— JOBS —
a) Copy the part of the spherical coordinates solution from "Step by step" to "in three-dimensional space.".
b) Answer these questions from the spherical coordinates solution:
(i) According to the short answer, which plane is the region, and what plane is it parallel to?
(ii) What does θ measure?
(iii) Which Cartesian coordinate does ρ cos φ equal?

— DOCUMENT SEGMENT —
Sketch the region described by the following spherical coordinates in three- dimensional space. $$\rho \cos \phi=4$$

Short Answer

Expert verified
The region is a plane located at \(z = 4\), parallel to the \(xy\)-plane.

Step by step solution

01

Understand the Spherical Coordinate System

In spherical coordinates, a point in space is described by three values: \(\rho\), \(\theta\), and \(\phi\). Here, \(\rho\) is the distance from the origin to the point, \(\theta\) is the angle in the \(xy\)-plane from the positive \(x\)-axis, and \(\phi\) is the angle from the positive \(z\)-axis to the point. We need to analyze how \(\rho \cos \phi = 4\) fits into this system.
02

Express the Equation in Terms of Cartesian Coordinates

Recall that \(\rho \cos \phi\) is the projection of \(\rho\) on the \(z\)-axis, and in terms of Cartesian coordinates, this is equal to \(z\). So \(\rho \cos \phi = 4\) becomes \(z = 4\). Now, we are tasked with sketching the region where \(z = 4\) in three-dimensional space.

— DATA PROVIDED —
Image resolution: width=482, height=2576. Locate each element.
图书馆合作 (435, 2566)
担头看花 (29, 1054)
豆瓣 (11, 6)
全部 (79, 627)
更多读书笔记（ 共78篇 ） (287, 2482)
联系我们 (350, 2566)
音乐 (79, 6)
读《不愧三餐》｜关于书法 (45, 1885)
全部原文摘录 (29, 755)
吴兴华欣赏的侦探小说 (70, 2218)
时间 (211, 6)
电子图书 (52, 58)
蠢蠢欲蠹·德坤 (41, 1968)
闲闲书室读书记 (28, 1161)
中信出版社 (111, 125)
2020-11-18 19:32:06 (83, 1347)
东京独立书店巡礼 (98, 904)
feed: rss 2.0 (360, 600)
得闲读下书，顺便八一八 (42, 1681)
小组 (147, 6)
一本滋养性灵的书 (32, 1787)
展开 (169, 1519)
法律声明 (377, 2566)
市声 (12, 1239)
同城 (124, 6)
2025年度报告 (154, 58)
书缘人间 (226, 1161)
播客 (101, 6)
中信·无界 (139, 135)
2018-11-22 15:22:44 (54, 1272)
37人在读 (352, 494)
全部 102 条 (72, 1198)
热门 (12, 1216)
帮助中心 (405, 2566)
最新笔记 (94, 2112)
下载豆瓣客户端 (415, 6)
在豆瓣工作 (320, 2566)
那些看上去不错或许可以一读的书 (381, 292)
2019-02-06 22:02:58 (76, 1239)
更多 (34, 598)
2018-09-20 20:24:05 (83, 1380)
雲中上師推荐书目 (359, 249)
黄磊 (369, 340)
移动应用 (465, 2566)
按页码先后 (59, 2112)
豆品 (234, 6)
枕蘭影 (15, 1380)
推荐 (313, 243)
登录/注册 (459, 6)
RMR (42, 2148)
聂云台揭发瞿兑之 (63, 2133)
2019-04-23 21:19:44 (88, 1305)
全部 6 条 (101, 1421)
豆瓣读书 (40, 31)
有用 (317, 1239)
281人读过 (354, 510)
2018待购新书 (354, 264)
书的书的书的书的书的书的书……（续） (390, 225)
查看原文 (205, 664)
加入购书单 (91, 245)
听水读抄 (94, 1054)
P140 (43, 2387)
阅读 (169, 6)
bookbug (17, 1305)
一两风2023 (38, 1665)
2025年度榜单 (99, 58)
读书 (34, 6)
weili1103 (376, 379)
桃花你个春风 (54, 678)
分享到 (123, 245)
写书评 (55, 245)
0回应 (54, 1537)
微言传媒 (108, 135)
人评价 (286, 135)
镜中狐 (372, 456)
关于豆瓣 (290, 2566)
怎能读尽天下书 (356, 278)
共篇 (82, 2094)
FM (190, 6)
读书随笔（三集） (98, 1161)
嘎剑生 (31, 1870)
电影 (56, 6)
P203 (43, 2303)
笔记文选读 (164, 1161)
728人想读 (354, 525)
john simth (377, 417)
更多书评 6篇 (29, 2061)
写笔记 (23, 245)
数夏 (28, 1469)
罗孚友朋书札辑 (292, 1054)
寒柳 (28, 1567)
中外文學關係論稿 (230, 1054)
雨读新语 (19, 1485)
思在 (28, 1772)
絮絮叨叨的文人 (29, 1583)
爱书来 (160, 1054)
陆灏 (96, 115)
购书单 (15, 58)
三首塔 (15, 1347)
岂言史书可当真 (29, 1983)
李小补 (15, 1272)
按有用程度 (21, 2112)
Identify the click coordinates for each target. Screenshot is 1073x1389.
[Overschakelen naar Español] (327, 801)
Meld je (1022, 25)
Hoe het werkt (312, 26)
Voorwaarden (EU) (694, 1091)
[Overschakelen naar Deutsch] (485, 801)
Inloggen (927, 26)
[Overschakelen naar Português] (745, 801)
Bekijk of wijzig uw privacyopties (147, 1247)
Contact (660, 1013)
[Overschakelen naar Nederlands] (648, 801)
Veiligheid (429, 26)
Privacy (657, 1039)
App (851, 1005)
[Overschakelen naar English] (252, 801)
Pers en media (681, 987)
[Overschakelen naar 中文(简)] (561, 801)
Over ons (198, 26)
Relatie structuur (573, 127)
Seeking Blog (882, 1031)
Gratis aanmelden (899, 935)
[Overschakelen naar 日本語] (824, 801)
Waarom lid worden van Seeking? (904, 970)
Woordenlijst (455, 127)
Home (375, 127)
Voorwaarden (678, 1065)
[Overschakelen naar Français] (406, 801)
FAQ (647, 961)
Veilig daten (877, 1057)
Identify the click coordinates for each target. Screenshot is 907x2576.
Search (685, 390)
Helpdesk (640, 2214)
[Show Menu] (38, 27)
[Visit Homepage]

— TASK-BY-TASK SOLUTIONS —
a)
Step by step solution

01

Understand the Spherical Coordinate System

In spherical coordinates, a point in space is described by three values: \(\rho\), \(\theta\), and \(\phi\). Here, \(\rho\) is the distance from the origin to the point, \(\theta\) is the angle in the \(xy\)-plane from the positive \(x\)-axis, and \(\phi\) is the angle from the positive \(z\)-axis to the point. We need to analyze how \(\rho \cos \phi = 4\) fits into this system.
02

Express the Equation in Terms of Cartesian Coordinates

Recall that \(\rho \cos \phi\) is the projection of \(\rho\) on the \(z\)-axis, and in terms of Cartesian coordinates, this is equal to \(z\). So \(\rho \cos \phi = 4\) becomes \(z = 4\). Now, we are tasked with sketching the region where \(z = 4\) in three-dimensional space.

b)
(i) The plane z = 4, parallel to the xy-plane.
(ii) The angle in the xy-plane from the positive x-axis.
(iii) z.